**Trecho do documento**:
────
A sra. é autora de um recurso ao arquivamento do processo contra o senador Romero Jucá no Conselho de Ética por ter sido pego em conversas gravadas afirmando que era preciso um pacto para “estancar a sangria” a Lava Jato. O recurso foi negado pelo presidente do conselho, que é do mesmo partido de Jucá, o PMDB. O que significa para o Senado, num momento como este, com o aparecimento de áudios com Jucá articulando o golpe, não cassar o mandato de Jucá por quebra de decoro?
É estarrecedor que ninguém se pronuncie. O procurador-geral da República pediu a prisão [de Jucá], e o Supremo Tribunal Federal poderia responder dizendo pelo menos que não há motivo para a prisão. Tinha que ter uma manifestação, porque ele envolveu o Supremo como um todo, fez uma exceção, que foi o ministro Teori Zavascki.
E não teve resposta, a sociedade também não se preocupou. Eu vi a reação com Delcídio do Amaral. E o áudio do Delcídio é café pequeno comparado com o áudio do Jucá. Fiz um pronunciamento nesse sentido, estranhando o silêncio.
Por isso, falamos em dois pesos e duas medidas. Não é nada pessoal, apenas acho que tem que ter o mesmo tratamento para a gente poder dizer que há justiça pelo menos nesta Casa.
A sra. também integra a Comissão Permanente Mista de Combate à Violência contra a Mulher e a cada dia que passa se conhece um caso novo de violência contra as mulheres. Há também uma violência que não envolve agressões físicas. Uma violência alimenta a outra?
Estou preocupada com o Brasil porque está se instalando um sentimento muito ruim, que é o ódio. Fui relatora da avaliação da política pública de combate à violência contra a mulher. Produzi um relatório grande, publicado pela Comissão de Direitos Humanos do Senado, e a gente tem a impressão de que não avançamos nada.
Tudo o que está acontecendo faz a gente pensar que estava encoberta a violência, agora as mulheres estão denunciando. Está aí o exemplo recente da Luiza Brunet, que criou coragem para denunciar que era espancada. É uma questão muito séria.
────
Dê continuidade à entrevista sobre o caso Jucá e a violência contra a mulher, a partir da última frase apresentada.
────
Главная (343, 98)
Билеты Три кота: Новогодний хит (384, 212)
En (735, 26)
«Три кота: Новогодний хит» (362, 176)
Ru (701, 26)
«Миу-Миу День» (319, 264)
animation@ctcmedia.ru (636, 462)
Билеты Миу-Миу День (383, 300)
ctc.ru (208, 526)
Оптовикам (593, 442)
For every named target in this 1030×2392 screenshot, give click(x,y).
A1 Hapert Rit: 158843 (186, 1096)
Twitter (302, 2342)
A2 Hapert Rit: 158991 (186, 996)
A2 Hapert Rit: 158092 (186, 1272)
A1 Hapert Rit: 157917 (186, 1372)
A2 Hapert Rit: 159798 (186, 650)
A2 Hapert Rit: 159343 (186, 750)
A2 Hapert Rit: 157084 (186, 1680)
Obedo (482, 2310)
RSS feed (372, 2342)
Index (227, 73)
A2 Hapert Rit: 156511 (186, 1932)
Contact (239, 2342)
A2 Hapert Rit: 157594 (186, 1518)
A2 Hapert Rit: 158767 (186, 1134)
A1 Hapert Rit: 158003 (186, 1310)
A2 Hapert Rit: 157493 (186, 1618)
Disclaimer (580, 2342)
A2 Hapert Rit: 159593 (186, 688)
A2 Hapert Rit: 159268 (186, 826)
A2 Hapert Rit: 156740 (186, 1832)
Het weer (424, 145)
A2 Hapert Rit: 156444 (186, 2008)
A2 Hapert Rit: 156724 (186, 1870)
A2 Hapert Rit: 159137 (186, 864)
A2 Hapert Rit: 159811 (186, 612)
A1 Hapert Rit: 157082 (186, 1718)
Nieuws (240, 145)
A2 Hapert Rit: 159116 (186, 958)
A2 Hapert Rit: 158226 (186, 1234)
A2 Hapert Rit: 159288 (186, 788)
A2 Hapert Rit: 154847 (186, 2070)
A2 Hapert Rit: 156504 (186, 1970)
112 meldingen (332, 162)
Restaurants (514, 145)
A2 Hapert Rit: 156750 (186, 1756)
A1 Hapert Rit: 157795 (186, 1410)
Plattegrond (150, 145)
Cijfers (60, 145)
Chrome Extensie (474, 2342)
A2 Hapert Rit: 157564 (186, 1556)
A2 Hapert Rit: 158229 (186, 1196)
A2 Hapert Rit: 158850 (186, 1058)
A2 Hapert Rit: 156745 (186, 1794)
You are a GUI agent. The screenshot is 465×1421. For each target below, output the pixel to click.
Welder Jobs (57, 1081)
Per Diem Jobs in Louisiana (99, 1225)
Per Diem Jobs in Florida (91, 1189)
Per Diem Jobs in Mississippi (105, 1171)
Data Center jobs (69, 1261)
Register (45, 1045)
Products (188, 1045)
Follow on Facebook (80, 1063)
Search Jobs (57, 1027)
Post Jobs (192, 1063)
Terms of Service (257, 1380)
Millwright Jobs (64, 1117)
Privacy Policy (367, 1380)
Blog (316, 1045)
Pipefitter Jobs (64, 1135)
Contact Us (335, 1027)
────
**Resposta escrita**:
Avançamos nas políticas de combate à violência contra a mulher? Avançamos. Principalmente no governo Lula, os instrumentos foram criados, os espaços foram criados. Agora, com muita pressão, mantiveram algumas secretarias, mas as mantiveram isoladas, sem conexão uma com a outra.
Políticas públicas ajudam, leis ajudam, como a que propus dos Centros de Reeducação do Agressor, que é uma novidade na Lei Maria da Penha. E há experiências vitoriosas de pessoas que há cinco anos não reincidiram, reconstruíram relações. Isso é bom, mas demora e a geração vai crescendo.
O caminho é a educação, não tem jeito. É educar menino e menina como iguais. Isso se discute é na escola, porque é a criança que aprende. O adulto você tenta concertar, o próprio adulto se policia, mas o adulto se espanta de dizer coisas preconceituosas, porque está na cabeça, é cultura, difícil de desconstruir. Criança não, se não constrói essa cultura, vai crescer considerando homem e mulher iguais.
A sra. pode detalhar como funciona o projeto de reeducação do agressor?
A gente estava se satisfazendo só em prender, em aplicar a Lei Maria da Pena na questão da reclusão. Prende o agressor, mas uma hora ele vai sair. E a Lei Maria da Penha prevê reeducar o agressor. A partir daí, criei o projeto de lei para os centros de reeducação. O agressor sai, ou mesmo durante a prisão, ele já frequenta o centro, para sentir, e tem que ter uma equipe multidisciplinar, que ele precisa mudar. E que se continuar praticando, volta para a prisão.
São experiências que a gente trouxe aqui e são promissoras para que os Estados façam isso. Como tem a Casa da Mulher Brasileira para acolher a mulher. No mesmo lugar, vai encontrar tudo, até creche para ele deixar a criança enquanto é assistida. Precisa ter também o Centro de Reeducação do Agressor.
A sra. considera que ainda estamos num momento inicial no debate sobre a violência contra a mulher?
Diria que avançou bastante com os espaços institucionais criados. Mesmo no movimento de mulheres, que estão exigindo mais. A própria Lei Maria da Penha é fruto dessa luta. A gente pressiona os governos pelos espaços institucionais, casa de abrigo, coordenadorias de mulher, agora os tribunais estão criando suas coordenadorias também, então, tem um avanço. Mas há um pensamento retrógrado querendo destruir isso.
Foi o que aconteceu na discussão sobre o Plano Nacional de Educação. Proibir discussão de gênero nas escolas. Vai discutir aonde se não for nas escolas? Fomos derrotados nisso.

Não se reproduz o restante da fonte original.